Figure 8.

The effect of Sse1 on spindle assembly is mediated through Ssa1/Ssa2. (A) Recombinant GST-Cin8 or GST alone was incubated with yeast cytosol obtained from strains expressing endogenous Ssa1-GFP or Ssa2-GFP (see Materials and methods). After extensive washing, proteins bound to GST-Cin8 and GST-alone were eluted with SDS sample buffer, separated by SDS-PAGE, and analyzed by Western blot using antibodies directed against GFP, Sse1, Tub1, and GST. Molecular mass markers are shown on both sides of the gels. The broken vertical line indicates that intervening lanes of the gel have been spliced out. The solid vertical line indicates that the samples on the left of the line are from a different gel than those on the right. (B) 10× serial dilutions of log-phase cells of the indicated genotypes were spotted onto YPD and incubated at 30°C for 2 d. The right image shows WT and sse1Δ cells harboring either empty vector or pGAL-SSA1 plasmid spotted onto selective plates containing galactose to induce expression from GAL promoter.
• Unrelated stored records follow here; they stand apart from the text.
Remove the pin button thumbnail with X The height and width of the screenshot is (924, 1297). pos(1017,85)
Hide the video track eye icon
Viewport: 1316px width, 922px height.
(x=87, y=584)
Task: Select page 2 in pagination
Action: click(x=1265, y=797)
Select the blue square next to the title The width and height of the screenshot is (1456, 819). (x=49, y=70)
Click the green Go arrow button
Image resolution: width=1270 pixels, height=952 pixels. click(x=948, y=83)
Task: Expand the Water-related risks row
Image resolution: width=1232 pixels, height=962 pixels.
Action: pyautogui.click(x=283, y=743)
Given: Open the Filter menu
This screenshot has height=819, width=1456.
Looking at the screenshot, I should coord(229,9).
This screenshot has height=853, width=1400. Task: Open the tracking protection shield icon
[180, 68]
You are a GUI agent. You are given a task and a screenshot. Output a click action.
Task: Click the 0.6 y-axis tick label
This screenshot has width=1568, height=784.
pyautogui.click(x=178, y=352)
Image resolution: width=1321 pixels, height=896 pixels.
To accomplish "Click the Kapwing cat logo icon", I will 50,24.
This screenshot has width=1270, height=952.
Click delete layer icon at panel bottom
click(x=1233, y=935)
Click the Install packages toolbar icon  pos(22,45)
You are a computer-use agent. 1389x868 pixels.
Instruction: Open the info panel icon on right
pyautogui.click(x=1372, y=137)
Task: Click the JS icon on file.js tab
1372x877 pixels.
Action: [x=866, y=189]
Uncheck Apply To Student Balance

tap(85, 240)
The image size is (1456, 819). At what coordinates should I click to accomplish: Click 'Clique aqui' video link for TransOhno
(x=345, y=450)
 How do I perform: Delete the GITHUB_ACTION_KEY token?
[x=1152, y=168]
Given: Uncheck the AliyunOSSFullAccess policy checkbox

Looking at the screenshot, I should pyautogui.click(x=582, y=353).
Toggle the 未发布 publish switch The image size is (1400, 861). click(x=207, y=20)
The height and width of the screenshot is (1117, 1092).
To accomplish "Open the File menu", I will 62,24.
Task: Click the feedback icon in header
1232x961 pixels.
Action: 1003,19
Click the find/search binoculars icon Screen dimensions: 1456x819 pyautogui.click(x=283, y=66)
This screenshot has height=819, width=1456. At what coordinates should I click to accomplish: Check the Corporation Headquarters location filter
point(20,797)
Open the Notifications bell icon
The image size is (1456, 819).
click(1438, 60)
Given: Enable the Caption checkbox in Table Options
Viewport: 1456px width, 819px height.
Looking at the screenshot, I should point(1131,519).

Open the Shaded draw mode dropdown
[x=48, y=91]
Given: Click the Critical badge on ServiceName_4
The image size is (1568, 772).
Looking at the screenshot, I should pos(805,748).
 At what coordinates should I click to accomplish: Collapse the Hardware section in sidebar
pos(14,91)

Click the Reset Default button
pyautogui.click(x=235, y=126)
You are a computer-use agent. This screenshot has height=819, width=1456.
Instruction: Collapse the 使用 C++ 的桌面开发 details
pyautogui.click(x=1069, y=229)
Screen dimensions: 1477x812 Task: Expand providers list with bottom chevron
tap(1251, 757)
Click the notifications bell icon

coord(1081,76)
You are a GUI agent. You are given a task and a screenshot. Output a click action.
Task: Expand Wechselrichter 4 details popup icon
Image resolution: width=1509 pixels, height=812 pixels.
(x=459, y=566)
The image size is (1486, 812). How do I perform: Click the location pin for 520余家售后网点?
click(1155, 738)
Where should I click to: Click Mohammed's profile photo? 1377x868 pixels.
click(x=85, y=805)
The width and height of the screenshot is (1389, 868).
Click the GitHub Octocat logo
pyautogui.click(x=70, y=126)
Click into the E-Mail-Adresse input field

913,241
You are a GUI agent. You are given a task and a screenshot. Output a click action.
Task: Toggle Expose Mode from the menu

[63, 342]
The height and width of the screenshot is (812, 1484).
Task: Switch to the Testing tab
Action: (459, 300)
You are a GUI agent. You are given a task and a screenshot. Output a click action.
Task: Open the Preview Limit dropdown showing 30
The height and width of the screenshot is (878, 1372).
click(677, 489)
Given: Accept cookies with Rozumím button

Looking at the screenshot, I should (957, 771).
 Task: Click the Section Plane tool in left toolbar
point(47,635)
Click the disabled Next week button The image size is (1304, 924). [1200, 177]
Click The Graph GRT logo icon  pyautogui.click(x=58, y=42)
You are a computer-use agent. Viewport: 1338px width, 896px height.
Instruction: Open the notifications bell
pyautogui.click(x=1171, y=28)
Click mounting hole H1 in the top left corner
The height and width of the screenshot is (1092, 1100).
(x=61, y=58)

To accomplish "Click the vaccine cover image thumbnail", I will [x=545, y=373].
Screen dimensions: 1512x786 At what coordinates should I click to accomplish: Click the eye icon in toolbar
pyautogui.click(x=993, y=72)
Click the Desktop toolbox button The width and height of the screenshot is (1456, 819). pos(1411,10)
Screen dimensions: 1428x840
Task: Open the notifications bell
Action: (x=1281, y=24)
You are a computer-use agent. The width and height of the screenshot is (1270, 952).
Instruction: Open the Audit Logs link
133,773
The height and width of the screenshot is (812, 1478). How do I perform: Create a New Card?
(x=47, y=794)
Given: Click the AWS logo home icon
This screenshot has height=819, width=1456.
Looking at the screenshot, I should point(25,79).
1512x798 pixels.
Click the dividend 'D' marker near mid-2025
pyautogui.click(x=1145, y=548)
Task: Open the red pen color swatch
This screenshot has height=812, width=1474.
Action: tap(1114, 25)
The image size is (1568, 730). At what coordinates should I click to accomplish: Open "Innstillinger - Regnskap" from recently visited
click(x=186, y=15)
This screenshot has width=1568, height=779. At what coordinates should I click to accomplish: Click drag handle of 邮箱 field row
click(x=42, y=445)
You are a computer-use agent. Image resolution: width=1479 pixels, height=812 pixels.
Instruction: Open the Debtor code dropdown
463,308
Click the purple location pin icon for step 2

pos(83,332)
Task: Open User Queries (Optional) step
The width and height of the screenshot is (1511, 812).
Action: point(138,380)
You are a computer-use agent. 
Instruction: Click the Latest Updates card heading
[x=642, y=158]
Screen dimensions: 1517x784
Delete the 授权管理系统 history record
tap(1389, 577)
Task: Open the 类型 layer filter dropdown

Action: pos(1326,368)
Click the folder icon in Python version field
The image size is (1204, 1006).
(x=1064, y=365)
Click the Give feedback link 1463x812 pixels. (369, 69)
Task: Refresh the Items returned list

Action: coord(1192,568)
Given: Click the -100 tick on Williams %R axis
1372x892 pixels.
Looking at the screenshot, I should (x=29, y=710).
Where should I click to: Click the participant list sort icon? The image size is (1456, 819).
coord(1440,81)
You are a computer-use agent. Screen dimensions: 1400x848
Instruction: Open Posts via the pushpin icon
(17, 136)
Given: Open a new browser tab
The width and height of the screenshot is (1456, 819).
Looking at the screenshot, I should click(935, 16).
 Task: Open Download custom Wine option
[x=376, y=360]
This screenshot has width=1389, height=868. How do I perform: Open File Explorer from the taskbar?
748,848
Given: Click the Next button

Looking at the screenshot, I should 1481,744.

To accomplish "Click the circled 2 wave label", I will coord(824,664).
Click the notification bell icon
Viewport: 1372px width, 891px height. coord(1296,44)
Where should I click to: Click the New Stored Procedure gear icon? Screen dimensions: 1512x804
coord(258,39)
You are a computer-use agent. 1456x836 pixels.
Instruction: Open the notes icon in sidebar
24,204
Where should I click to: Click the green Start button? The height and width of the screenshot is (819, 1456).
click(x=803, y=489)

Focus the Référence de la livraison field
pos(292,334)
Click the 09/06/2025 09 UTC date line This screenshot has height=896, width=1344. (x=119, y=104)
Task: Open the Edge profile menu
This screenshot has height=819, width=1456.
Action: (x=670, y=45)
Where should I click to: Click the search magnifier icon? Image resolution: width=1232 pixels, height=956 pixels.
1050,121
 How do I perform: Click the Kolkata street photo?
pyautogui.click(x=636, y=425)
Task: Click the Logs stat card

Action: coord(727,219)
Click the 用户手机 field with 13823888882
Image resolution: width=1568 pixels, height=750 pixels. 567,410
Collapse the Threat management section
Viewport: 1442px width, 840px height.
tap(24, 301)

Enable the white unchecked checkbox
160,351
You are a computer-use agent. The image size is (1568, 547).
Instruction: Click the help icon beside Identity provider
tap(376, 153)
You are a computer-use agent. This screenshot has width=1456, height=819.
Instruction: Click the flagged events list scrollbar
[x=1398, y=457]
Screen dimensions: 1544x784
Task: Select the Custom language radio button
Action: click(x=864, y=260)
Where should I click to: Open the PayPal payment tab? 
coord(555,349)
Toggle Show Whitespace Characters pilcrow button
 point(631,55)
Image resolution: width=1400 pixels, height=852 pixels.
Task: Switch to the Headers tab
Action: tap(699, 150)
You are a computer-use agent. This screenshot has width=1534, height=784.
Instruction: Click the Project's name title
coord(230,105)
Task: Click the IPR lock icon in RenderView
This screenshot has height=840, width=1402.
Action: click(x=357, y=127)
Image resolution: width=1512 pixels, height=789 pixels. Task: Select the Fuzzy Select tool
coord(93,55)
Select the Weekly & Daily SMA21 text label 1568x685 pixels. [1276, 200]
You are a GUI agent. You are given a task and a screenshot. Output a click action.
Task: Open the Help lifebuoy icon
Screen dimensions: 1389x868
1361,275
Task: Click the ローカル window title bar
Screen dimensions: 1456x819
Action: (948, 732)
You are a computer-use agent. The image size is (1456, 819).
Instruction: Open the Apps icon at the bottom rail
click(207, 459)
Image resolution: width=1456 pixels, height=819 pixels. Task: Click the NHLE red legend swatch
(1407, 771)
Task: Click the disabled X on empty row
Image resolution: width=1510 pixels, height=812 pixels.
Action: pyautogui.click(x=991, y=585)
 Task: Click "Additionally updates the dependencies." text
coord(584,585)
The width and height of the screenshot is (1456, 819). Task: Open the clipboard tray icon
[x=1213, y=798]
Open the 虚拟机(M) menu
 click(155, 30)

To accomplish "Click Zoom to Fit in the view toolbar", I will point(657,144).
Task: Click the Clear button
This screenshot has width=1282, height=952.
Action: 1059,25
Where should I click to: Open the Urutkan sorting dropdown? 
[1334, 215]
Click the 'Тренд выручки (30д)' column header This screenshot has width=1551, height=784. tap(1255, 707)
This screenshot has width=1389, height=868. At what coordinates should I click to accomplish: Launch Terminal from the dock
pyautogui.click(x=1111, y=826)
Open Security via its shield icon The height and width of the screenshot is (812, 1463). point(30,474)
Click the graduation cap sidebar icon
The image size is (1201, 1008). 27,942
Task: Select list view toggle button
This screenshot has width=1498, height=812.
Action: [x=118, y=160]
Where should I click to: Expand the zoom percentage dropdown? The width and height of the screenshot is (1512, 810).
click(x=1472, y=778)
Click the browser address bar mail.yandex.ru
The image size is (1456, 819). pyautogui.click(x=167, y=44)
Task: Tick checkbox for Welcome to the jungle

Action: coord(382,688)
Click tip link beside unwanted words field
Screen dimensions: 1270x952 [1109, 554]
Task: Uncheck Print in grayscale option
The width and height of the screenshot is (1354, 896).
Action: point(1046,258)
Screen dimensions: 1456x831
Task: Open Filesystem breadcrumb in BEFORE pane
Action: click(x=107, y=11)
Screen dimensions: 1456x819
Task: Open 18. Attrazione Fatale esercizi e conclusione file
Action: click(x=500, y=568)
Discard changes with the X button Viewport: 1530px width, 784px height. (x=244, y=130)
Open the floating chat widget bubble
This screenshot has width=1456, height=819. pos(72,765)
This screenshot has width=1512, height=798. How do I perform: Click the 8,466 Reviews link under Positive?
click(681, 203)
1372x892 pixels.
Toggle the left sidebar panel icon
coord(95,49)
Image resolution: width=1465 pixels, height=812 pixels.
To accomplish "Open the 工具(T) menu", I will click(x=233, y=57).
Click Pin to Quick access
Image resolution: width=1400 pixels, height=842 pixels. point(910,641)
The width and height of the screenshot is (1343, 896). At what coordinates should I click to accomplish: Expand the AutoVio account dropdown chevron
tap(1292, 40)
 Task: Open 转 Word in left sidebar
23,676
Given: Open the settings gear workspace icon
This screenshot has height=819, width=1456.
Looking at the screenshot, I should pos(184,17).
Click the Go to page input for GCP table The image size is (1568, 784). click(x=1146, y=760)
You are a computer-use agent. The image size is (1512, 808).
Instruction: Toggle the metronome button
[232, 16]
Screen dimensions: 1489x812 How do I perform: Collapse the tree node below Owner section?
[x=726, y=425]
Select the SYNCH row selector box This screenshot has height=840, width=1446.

Tub1 is used as a control. (C) Western blot analysis using anti-Sse1 antibodies of WT cells harboring empty vector or pYSSE1 expressing Sse1 under the control of inducible CUP1 promoter. Sse1 (indicated by the arrow) was induced with 0.5 mM copper sulfate for 4 h. (D) Spindle length in HU-arrested cells at 30°C measured using GFP-Tub1 fluorescence. The data shown are from a single representative experiment out of three repeats. (E) The localization of Cin8 and Ndc80 in WT cells containing empty vector (pY) or overexpressing Sse1 (pYSSE1). Cells were grown to early log phase, and Sse1 overexpression was induced for 4 h by the addition of copper sulfate to a final concentration of 0.5 mM. Arrow points to the presence of Cin8-GFP in the nucleoplasm. 55% of the cells overexpressing Sse1 (n = 60) showed significant mislocalization of Cin8-GFP, as shown. Bar, 5 µm.